As described on a recent-ish (two weeks ago! I'm so slow....) interview on the Brian Lehrer Show, The Genius in All of Us, Why Everything You've Been Told About Genetics, Talent, and IQ Is Wrong by David Shenk argues that, for the most part, genius is not in the genes. Though some people may be genetically advantaged (or disadvantaged), these advantages do not in themselves "cause" genius. Far more important is practice practice practice and a persistent mindset — a hunger, really — that drives one to learn from failure and push oneself beyond one's current abilities. Shenk does not claim that talent is solely the result of practice or that there is a recipe for creating genius, but he does believe that by thinking about giftedness in the ways we usually do (i.e., that it is innate), we are probably selling ourselves short.

These ideas don't seem to be particularly new to me. Anyway, as a feminist, I've long been suspicious of arguments that claim that any particular human qualities are innate, because such arguments have tended to be used to keep women in whatever place the culture finds most convenient. (I've just read Sarah Blaffer Hrdy's take on this tendency in her preface to Mother Nature: Maternal Instincts and How They Shape the Human Species and was moved to tears.) Nevertheless, new or not, I find the idea liberating: it doesn't take genius to be a genius, it just takes hard work!

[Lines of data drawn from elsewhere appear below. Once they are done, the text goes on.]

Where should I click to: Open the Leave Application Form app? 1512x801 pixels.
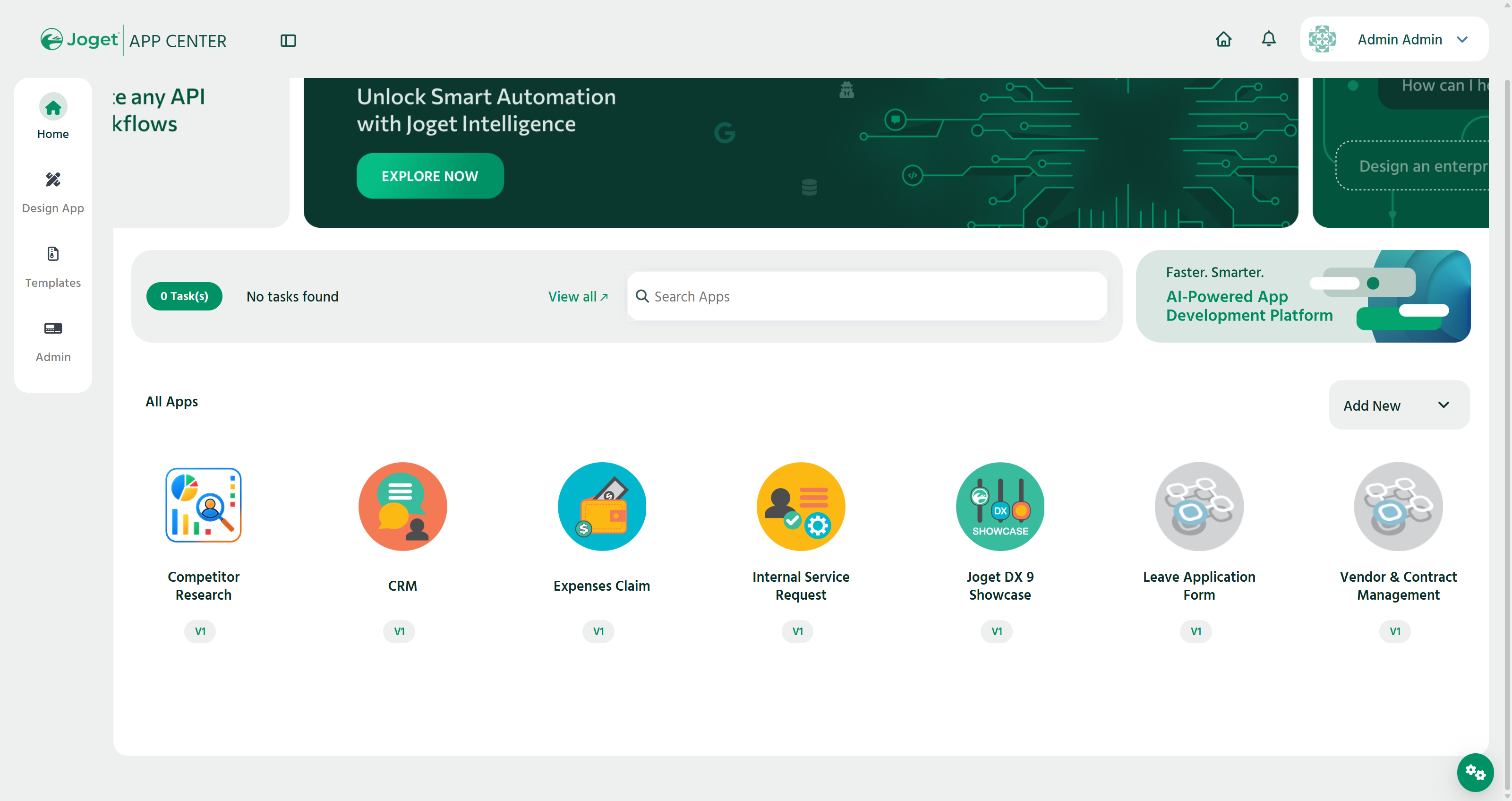(x=1198, y=506)
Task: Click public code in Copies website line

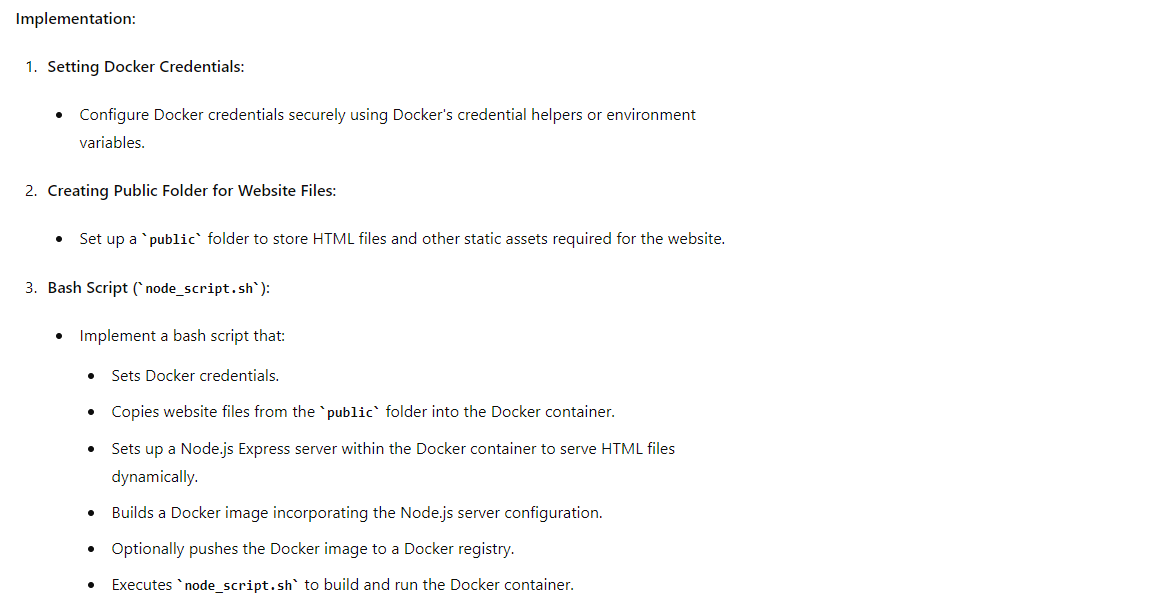Action: (x=350, y=412)
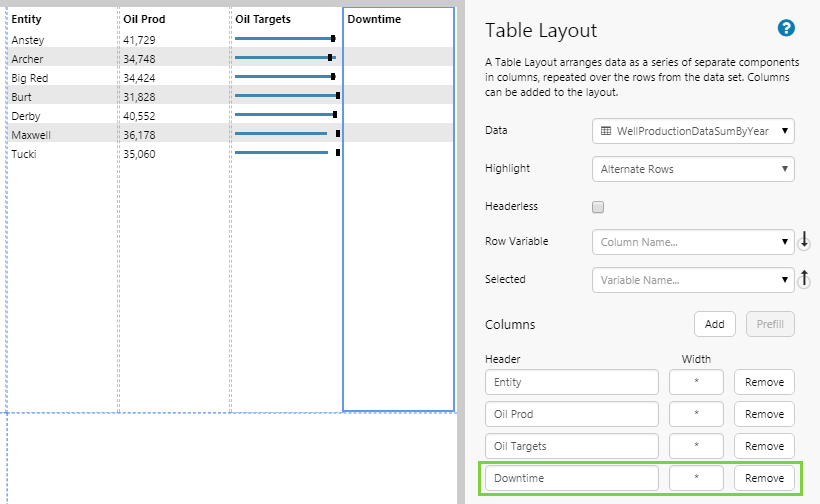Image resolution: width=820 pixels, height=504 pixels.
Task: Click the Prefill button
Action: (770, 324)

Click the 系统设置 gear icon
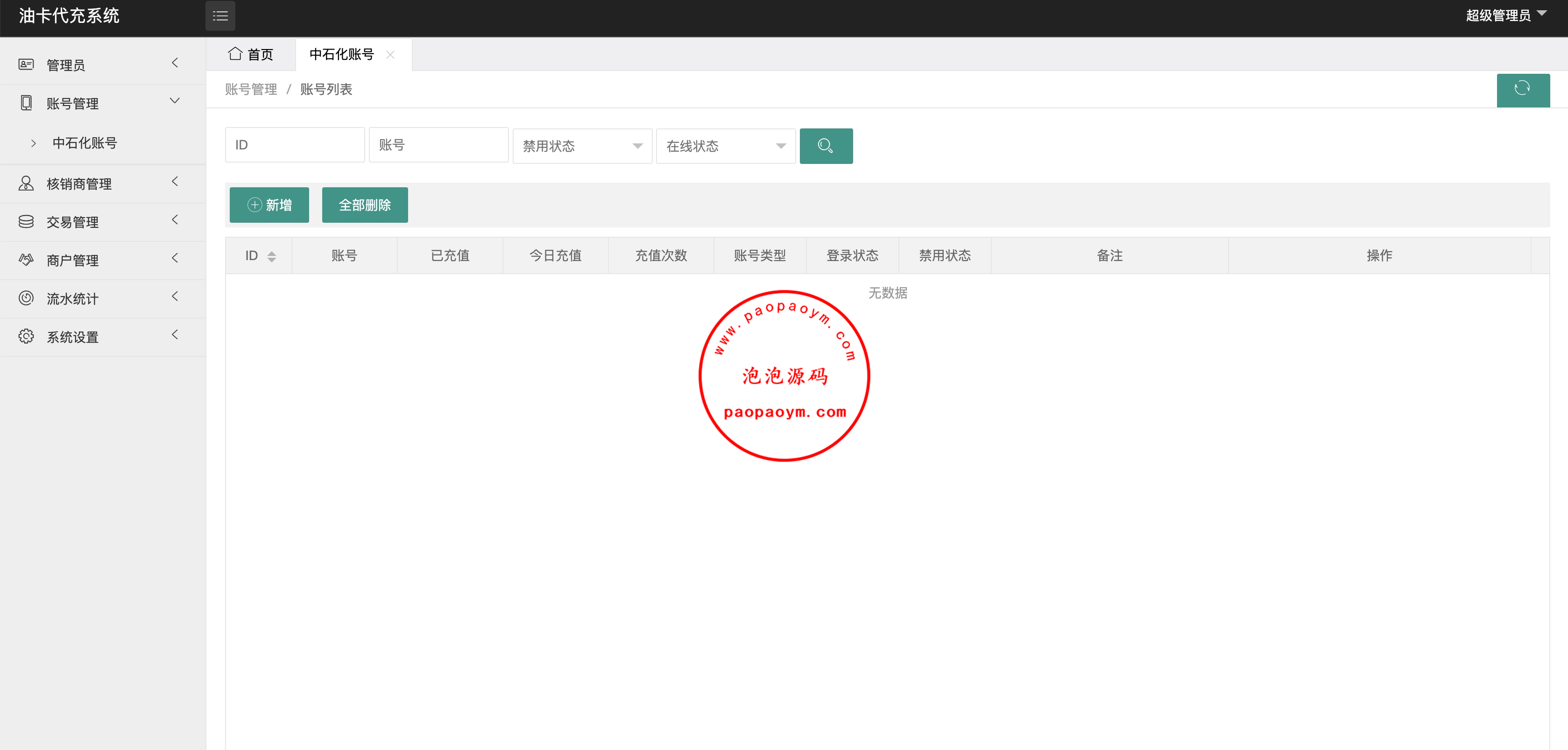coord(26,336)
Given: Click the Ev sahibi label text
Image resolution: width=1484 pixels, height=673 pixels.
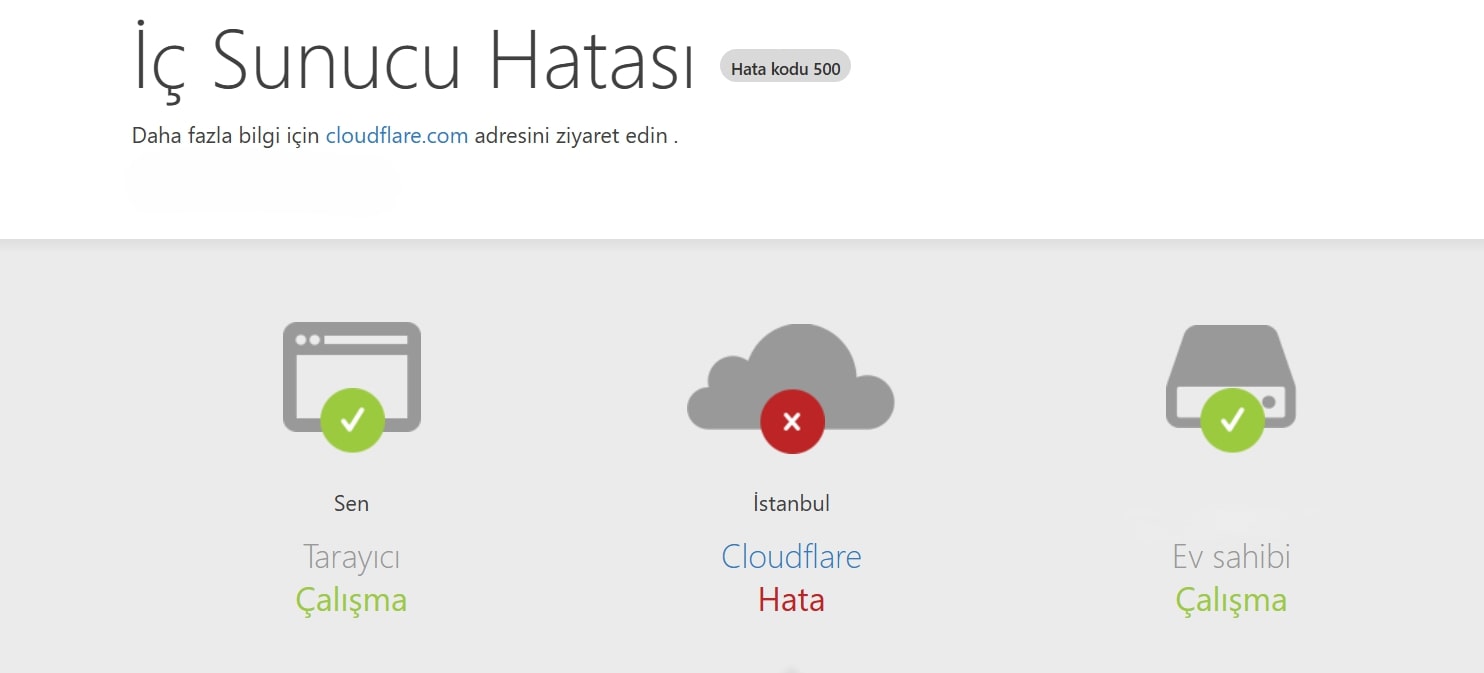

But of course, with freedom comes responsibility, and thus, I suppose, the somewhat angry calls to the Brian Lehrer Show. Easier by far to believe in the specialness, the otherness, of genius than to find out who you really are, dig in, work hard ...

Sunday, April 4

Easter

My mother once said that when I grew older, I would prefer Easter to Christmas. As it has turned out, I still love Christmas — it spangles the darkest month of the year! — and no longer observe Easter. Springtime itself is the resurrection I celebrate. Today would have been my mother's sixty-third birthday, and it was glorious: the sun warm, the sky cloudless, and all over the city, the magnolia trees in full bloom ... "In arriving not an atom is added ... In departing not a particle is lost ..." wrote my teacher in the capping verse to a koan. I wish I knew what that means.